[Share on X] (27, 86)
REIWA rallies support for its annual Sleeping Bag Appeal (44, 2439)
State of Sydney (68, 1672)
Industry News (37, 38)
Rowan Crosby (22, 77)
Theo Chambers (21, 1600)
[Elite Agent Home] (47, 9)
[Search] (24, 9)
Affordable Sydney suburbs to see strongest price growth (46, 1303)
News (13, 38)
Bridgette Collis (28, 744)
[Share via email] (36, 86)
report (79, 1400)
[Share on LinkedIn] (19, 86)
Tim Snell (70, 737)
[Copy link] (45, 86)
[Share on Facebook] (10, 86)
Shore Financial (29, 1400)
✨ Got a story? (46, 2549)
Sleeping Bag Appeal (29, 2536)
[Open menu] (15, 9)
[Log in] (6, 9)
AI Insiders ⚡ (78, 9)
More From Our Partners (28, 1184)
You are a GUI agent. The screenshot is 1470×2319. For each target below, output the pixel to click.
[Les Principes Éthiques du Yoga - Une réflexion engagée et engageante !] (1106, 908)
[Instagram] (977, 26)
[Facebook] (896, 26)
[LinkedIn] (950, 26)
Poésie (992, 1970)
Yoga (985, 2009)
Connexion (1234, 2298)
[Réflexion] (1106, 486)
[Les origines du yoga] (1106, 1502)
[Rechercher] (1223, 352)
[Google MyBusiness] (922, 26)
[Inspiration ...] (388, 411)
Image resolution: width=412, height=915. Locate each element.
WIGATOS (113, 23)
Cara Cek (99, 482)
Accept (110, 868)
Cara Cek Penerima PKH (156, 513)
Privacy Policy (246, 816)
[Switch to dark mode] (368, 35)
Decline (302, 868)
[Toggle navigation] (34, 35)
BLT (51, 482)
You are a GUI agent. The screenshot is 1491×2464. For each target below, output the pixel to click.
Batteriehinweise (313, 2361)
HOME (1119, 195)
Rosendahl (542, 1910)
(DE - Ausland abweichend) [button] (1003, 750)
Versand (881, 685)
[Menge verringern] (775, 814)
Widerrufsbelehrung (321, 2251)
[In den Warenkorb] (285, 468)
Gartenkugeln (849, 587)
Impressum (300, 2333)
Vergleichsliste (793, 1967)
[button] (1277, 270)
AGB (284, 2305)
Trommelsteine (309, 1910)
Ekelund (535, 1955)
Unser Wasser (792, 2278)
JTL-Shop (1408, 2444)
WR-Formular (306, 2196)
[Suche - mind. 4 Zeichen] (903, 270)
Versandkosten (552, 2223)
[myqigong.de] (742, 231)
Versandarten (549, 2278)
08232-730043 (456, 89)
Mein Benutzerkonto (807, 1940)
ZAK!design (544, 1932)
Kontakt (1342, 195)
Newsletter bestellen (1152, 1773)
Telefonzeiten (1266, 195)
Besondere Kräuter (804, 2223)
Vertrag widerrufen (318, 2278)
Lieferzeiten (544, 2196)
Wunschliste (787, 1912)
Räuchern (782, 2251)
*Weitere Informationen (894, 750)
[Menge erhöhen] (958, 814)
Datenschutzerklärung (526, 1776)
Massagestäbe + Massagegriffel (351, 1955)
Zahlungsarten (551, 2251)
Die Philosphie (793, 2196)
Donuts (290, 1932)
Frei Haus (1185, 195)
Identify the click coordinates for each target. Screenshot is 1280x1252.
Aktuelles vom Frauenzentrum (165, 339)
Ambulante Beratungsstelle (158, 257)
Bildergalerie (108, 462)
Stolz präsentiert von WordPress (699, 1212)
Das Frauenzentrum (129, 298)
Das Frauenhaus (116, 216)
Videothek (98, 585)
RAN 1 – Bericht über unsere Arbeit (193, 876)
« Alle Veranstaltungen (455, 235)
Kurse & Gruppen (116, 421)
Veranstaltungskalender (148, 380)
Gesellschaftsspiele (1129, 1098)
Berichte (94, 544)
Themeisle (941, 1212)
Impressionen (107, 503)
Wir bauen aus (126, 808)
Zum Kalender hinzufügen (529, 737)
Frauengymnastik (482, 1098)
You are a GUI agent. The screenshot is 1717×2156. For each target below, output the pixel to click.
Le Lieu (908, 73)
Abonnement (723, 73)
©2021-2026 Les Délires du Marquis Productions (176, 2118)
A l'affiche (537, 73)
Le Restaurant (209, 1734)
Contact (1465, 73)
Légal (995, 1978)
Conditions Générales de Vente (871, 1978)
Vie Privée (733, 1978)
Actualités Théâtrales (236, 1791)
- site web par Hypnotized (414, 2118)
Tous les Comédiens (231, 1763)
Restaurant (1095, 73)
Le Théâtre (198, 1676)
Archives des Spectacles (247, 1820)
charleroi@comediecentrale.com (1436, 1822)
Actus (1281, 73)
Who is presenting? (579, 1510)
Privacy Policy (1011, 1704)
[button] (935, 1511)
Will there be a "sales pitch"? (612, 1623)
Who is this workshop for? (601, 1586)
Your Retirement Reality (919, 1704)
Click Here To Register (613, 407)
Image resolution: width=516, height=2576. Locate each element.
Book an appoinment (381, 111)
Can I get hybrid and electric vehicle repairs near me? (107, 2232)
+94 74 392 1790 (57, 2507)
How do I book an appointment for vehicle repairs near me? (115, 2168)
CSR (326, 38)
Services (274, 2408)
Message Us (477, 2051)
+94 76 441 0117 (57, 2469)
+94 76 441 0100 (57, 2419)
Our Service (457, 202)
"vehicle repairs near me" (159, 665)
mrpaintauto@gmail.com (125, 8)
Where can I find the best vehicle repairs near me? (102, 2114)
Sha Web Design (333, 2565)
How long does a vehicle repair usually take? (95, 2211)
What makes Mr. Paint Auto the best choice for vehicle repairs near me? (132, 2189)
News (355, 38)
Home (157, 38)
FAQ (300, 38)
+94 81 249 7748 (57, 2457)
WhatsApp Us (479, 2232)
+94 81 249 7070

=== Activity ===
Reproduce every line from the entries that holds the word "repairs".

=== Response below ===
Can I get hybrid and electric vehicle repairs near me? (107, 2232)
How do I book an appointment for vehicle repairs near me? (115, 2168)
"vehicle repairs near me" (159, 665)
Where can I find the best vehicle repairs near me? (102, 2114)
What makes Mr. Paint Auto the best choice for vehicle repairs near me? (132, 2189)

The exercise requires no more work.